Some of the key issues you need to navigate when scaling GenAI adoption across software teams include:

  • Diverse stakeholder groups & emotions

    GenAI is a very triggering topic for people. Some individuals will be mistrustful and skeptical about the value of GenAI output. Others will be concerned about what all this means for their professional future (see ‘Will AI replace software engineers?’). Then there are the passionate advocates with sky-high expectations. The picture can look very different from one group or stakeholder to the next. A nuanced, people-first approach is essential for building and maintaining trust.

  • Organisational resistance

    As with any new technology or process, GenAI adoption might be impacted or slowed by organisational inertia. Stakeholders are often wary of high-promise solutions. If you don’t deploy GenAI in a planned, purposeful way and it misses the mark, the wider organisation will likely double down on its hesitant stance.

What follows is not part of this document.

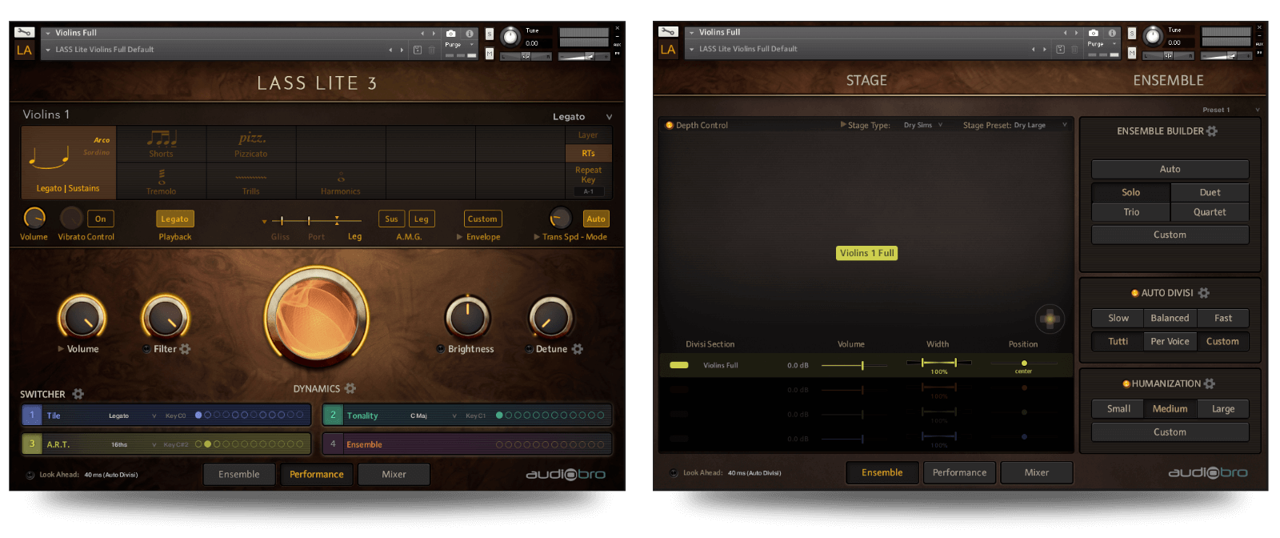This screenshot has width=1280, height=538.
Task: Click the Ensemble Builder gear icon
Action: point(1212,131)
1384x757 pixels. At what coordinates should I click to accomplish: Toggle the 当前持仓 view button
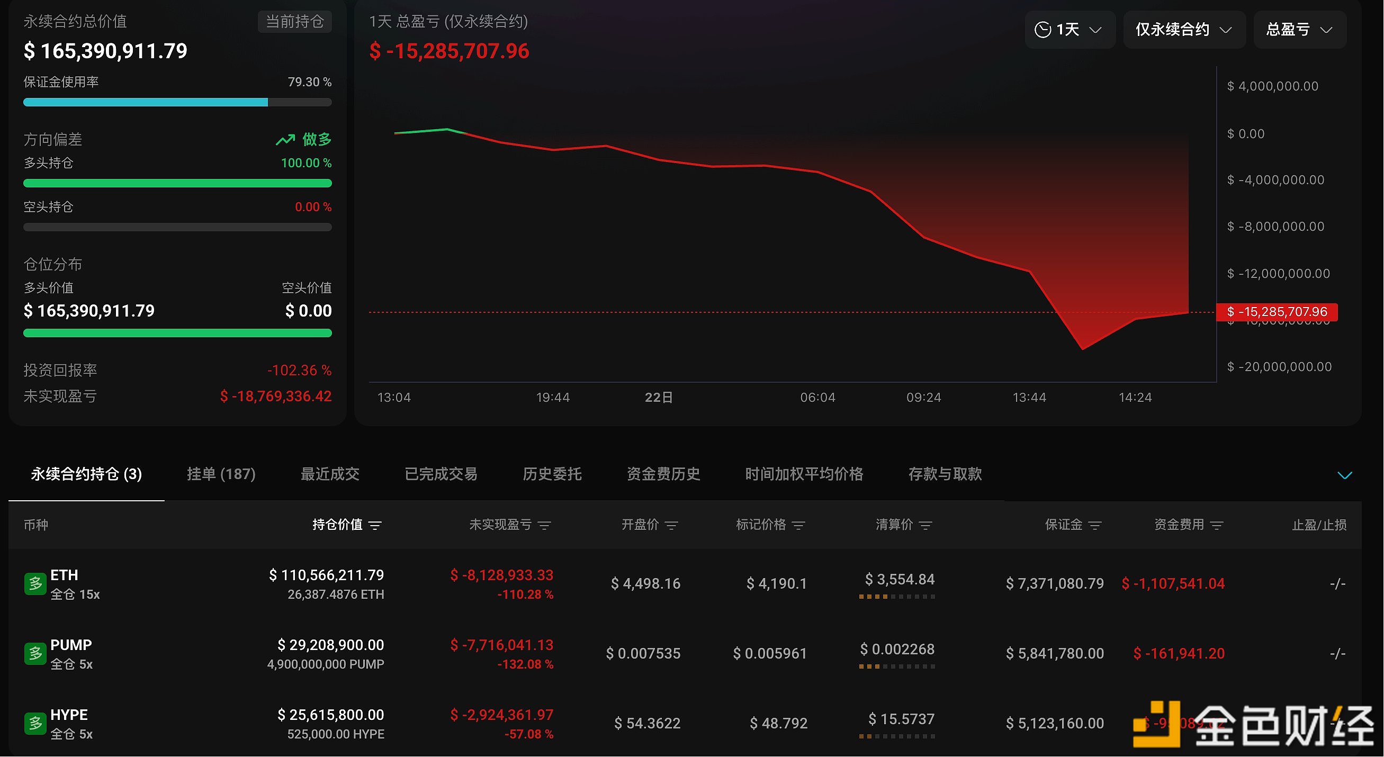294,22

  • Running before you can walk

    If you deploy a tool without a plan, and its abilities are too broad, you won’t be able to monitor its success or steer it towards more targeted uses. At the end of the day, GenAI is just another tool, and the usual rules around tool adoption apply: it needs to deliver the relevant and measurable results that will motivate people to use it more and more. 

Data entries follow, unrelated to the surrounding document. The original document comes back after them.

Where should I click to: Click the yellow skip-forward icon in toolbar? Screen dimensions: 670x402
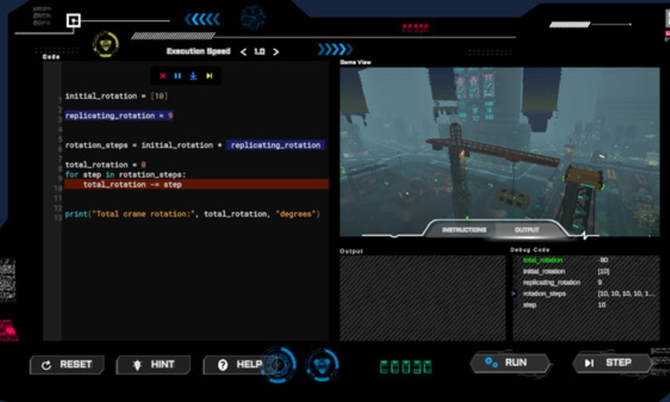click(209, 76)
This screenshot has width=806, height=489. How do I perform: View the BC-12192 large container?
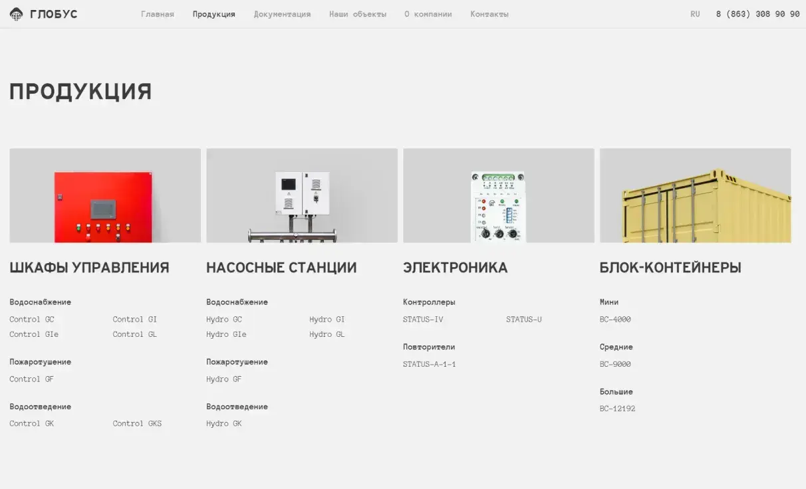[x=618, y=409]
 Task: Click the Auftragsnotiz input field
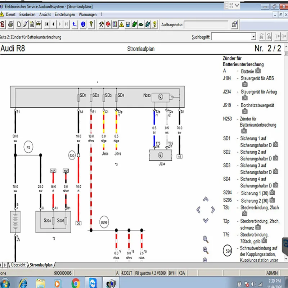tap(206, 24)
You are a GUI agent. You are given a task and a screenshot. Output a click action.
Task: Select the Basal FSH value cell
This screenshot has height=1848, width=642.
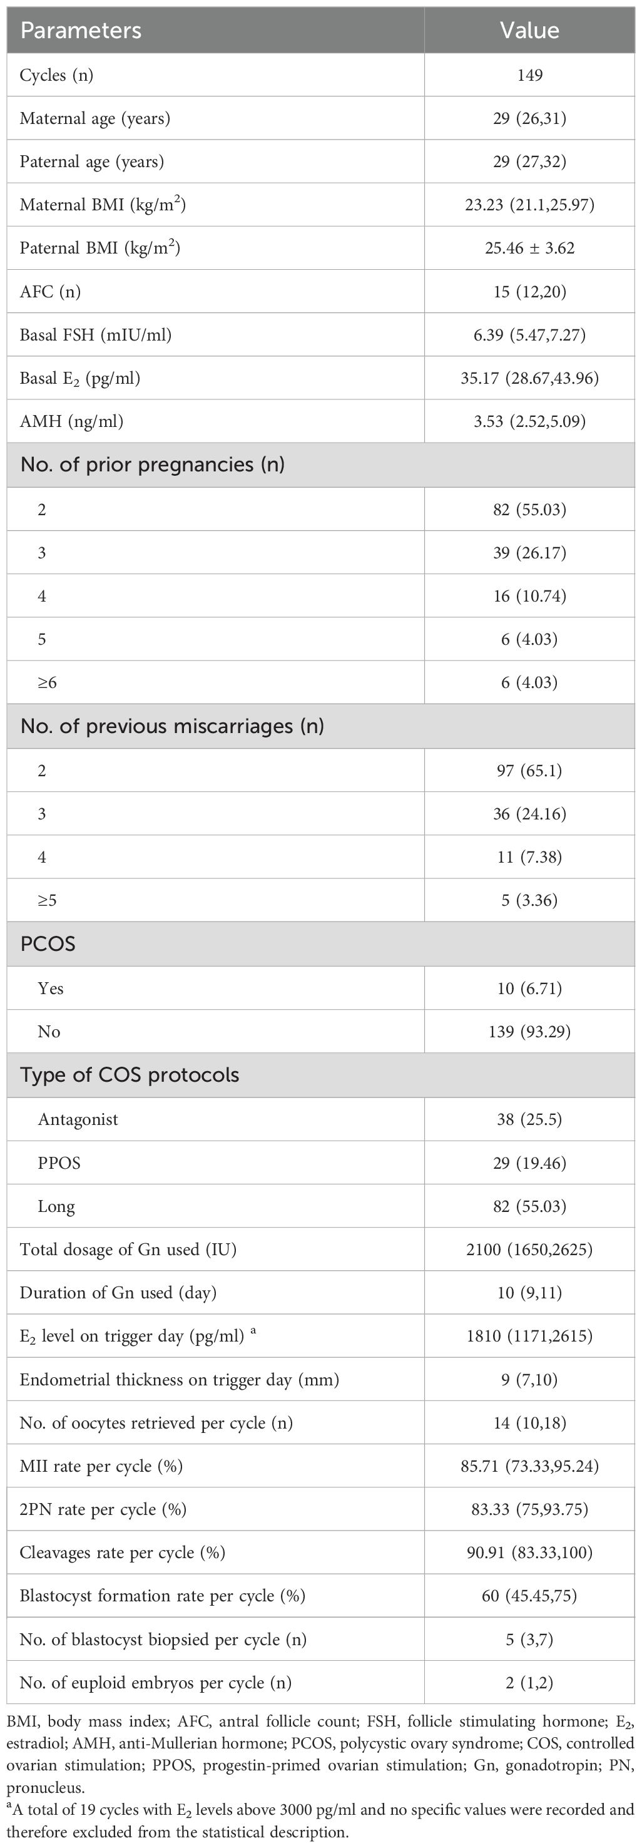coord(529,335)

Managing these issues requires a structured deployment process that delivers results you can measure. With governance to ensure you’re staying true to your policies and values in a rapidly evolving AI landscape.

‘Tech adoption requires change, and change is about people. Many engineers will be skeptical about how GenAI tools can help them. However, our projects consistently demonstrate that, with hands-on experience and expert guidance, engineers increasingly recognise the value these tools bring to their work’. 

A structured approach for deploying GenAI in software teams

Our findings show that the best results come from starting small to build success stories the organisation can grow and build upon.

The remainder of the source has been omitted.